WASHINGTON (AFP) - Federal Reserve chairman Ben Bernanke is facing the biggest challenge of his career amid fears the US economy is sinking into a recession, analysts say.
Market criticism of Bernanke, who presided over a surprisingly deep interest rate cut Tuesday, has picked up in recent weeks as major US banks divulged big losses and Wall Street stocks went on a roller-coaster.
The Dow Jones Industrial Average tumbled more than 300 points Wednesday and then surged back to close nearly 300 points up. But few were willing to predict the market's direction in the coming days.
"Unfortunately, Mr.

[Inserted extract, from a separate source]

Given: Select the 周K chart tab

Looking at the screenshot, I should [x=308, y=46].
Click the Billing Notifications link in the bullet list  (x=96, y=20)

Bernanke seems to act strongly only when pushed to the wall," Joel Naroff of Naroff Economic Advisors said in a briefing note, referring to the Fed's 75 basis point cut in its main base rate to 3.50 percent on Tuesday.

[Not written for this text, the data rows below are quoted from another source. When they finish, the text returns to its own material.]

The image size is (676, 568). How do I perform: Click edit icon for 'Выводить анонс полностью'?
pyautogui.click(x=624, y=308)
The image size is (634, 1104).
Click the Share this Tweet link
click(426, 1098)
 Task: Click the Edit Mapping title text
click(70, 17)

The 54-year-old former academic is walking a tightrope. If the US economy avoids a recession he will likely be cheered as an economic savior, but his reputation could be tarnished if the world's biggest economy tips into a recession.
Bernanke and his fellow policymakers are using the federal funds interest rate -- the bank-to-bank overnight lending rate -- as their main gauge to keep economic momentum underpinned and out of recession.
Tuesday's dramatic cut in the rate will likely cheapen a wide range of consumer loans marketed by banks, such as car loans, and could even impact mortgage rates.
The US economy grew at a robust 4.9 percent pace in the third quarter, but most economists say growth has slown markedly since then amid a worsening housing slump and a related credit crunch that has plagued Wall Street.
The government is due to release fourth-quarter growth figures on Wednesday and most analysts expect growth slowed sharply to around 1.2 percent.
"If the economy dodges a serious or prolonged recession, the task will be to unwind the recent monetary and fiscal stimulus before inflation expectations become un-anchored," Bob Eisenbeis, a former executive vice president of the Federal Reserve Bank of Atlanta, wrote in a briefing paper for Cumberland Advisors.
In other words, if the Bernanke Fed makes borrowing costs too cheap, it could inadvertently trigger sharp price hikes and spur inflation.
While the current market mayhem has placed Bernanke in the public spotlight, the Fed's ability to control the economy -- while powerful -- is also limited and it is not yet certain that a recession will occur.
Some market observers say Bernanke's push to slash rates also could give the impression that the Fed chairman is acting as an emergency doctor to save an ailing stock market and wealthy investors, giving a so-called "put option," or ability to sell, to speculators.
Jan Hatzius, a Goldman Sachs economist, said that while disagreeing with such a notion, the Fed's cut "may reinforce the perception of a 'Fed put,' the idea that the Fed will always cut interest rates to save the stock market."
Some commentators have criticized the cut, saying that stock markets are retreating to more realistic levels and that banks and mortgage companies should have come clean with their losses more promptly.
"Why would anyone want to interrupt that process by bringing back the cheap credit? The short and oversimplified answer can be summed up in three words: the Great Depression," columnist Steven Pearlstein wrote in The Washington Post newspaper.
Others are rallying to Bernanke's defense.
Alan Reynolds, a senior fellow at the free-market Cato Institute, contrasted Bernanke's management with the Fed's stance during the 1990-1991 recession under former chairman Alan Greenspan.
"Regardless of whether the Fed's actions prove excessive or inadequate, it would be unreasonable to describe them as too little or too late," Reynolds said, pointing out that the Greenspan Fed kept the fed funds rate much higher during the early 1990s recession.
With market volatility persisting and the Fed due to meet January 29-30 to mull rates further, the focus on Bernanke is not likely to ease any time soon.